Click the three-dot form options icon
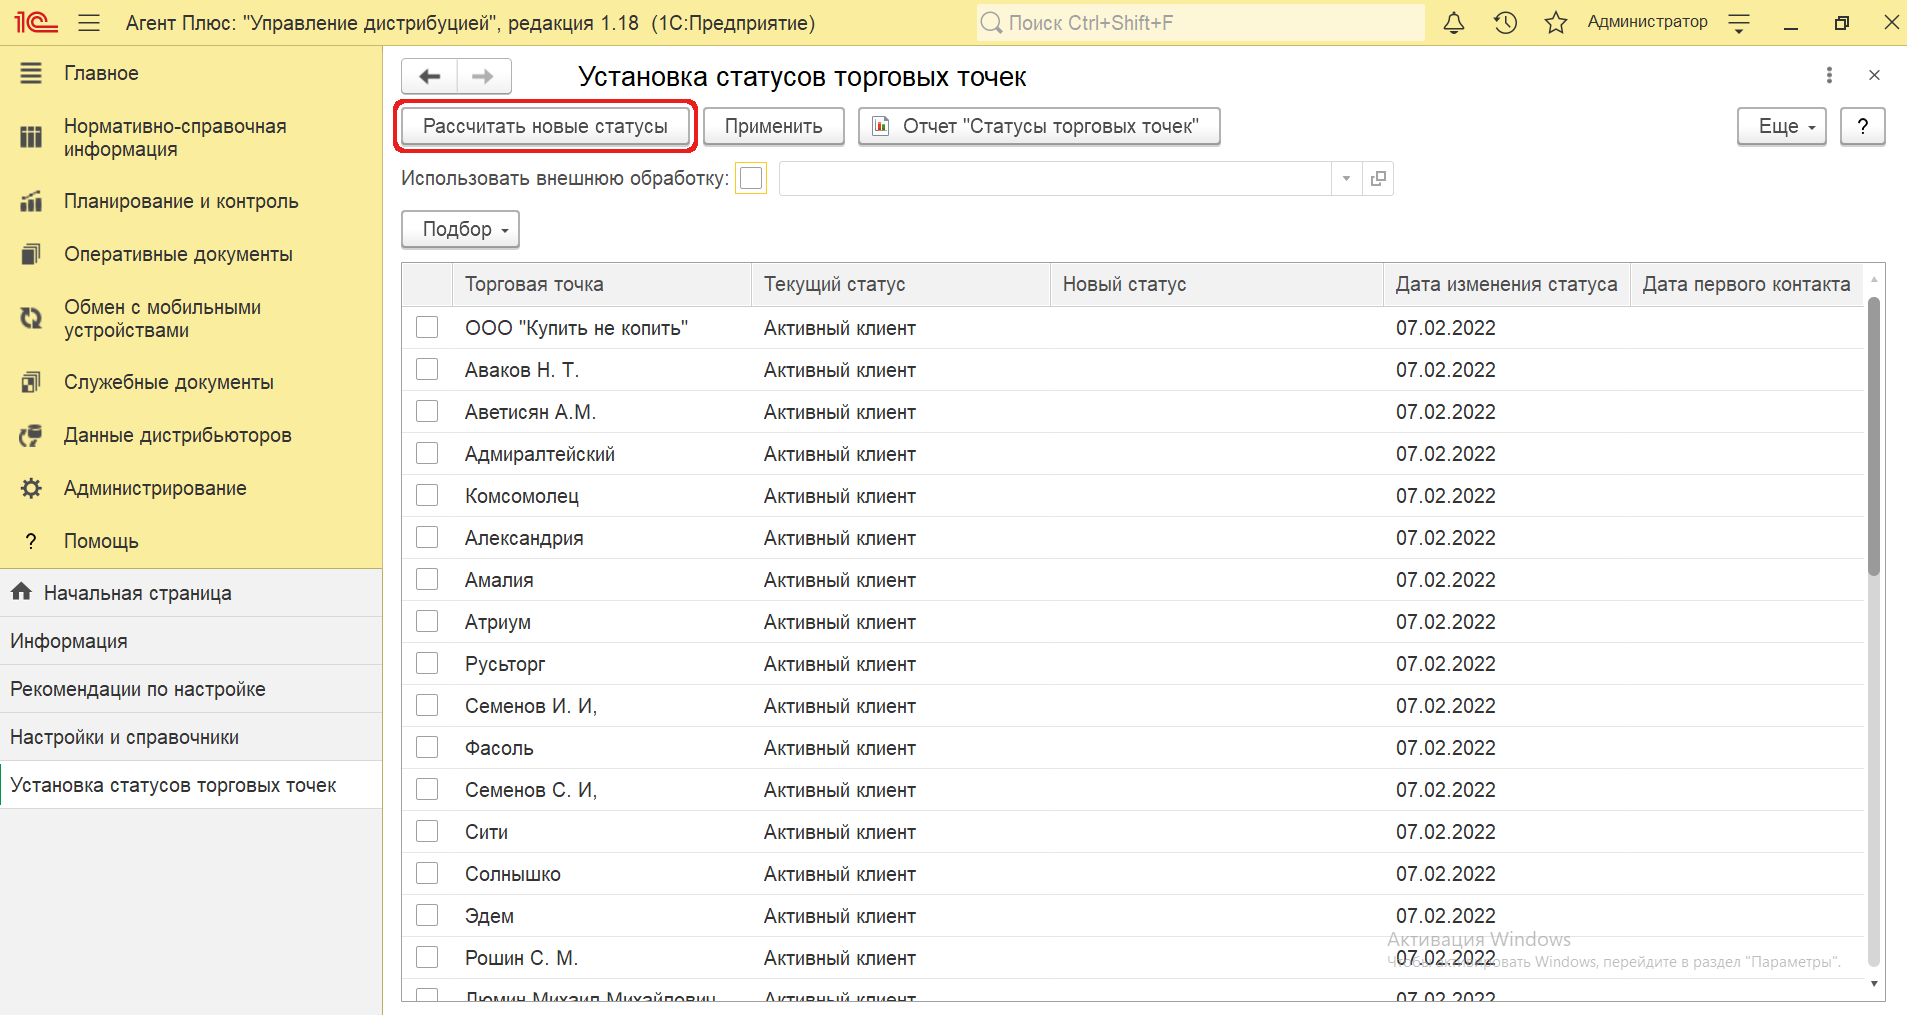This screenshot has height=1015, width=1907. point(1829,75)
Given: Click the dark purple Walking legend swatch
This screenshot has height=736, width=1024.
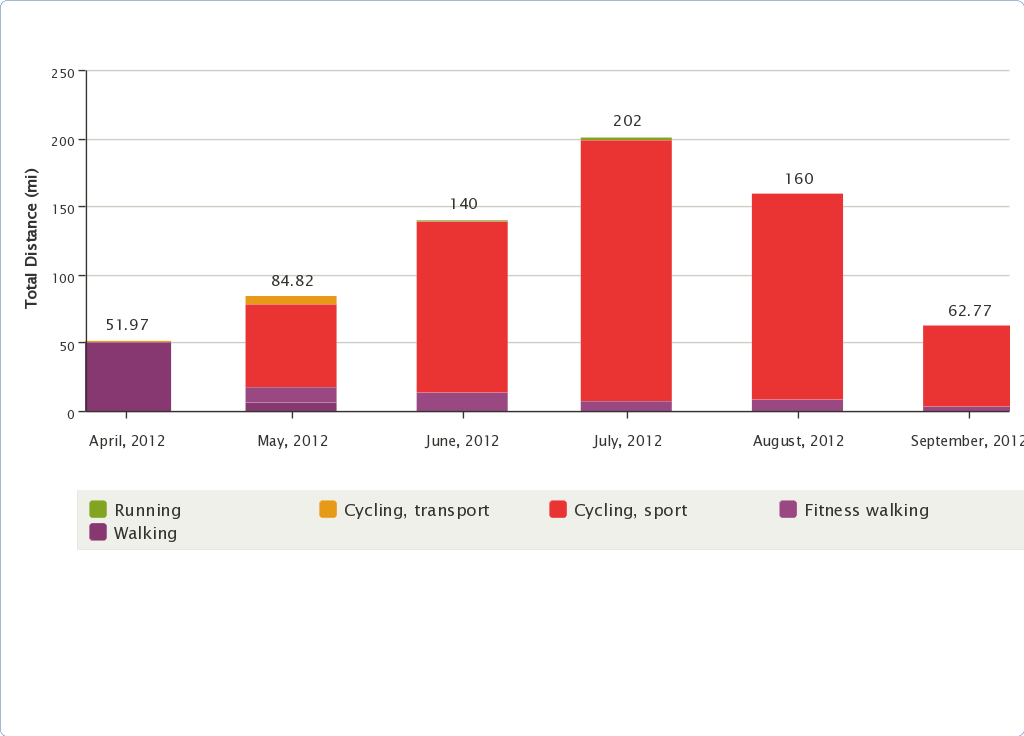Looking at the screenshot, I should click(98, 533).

...

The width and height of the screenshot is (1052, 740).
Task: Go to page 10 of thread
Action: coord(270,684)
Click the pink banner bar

**Objective:**
Express the rows from the line with "Given: Click the" through the line with "Looking at the" as a two-column CSV headed request and answer, one row for each request, with each field quoted and line breaks replaced by spaces. Leave the pictures out.

**Answer to this problem:**
request,answer
"Given: Click the dark purple Walking legend swatch This screenshot has height=736, width=1024.","Looking at the screenshot, I should click(98, 533)."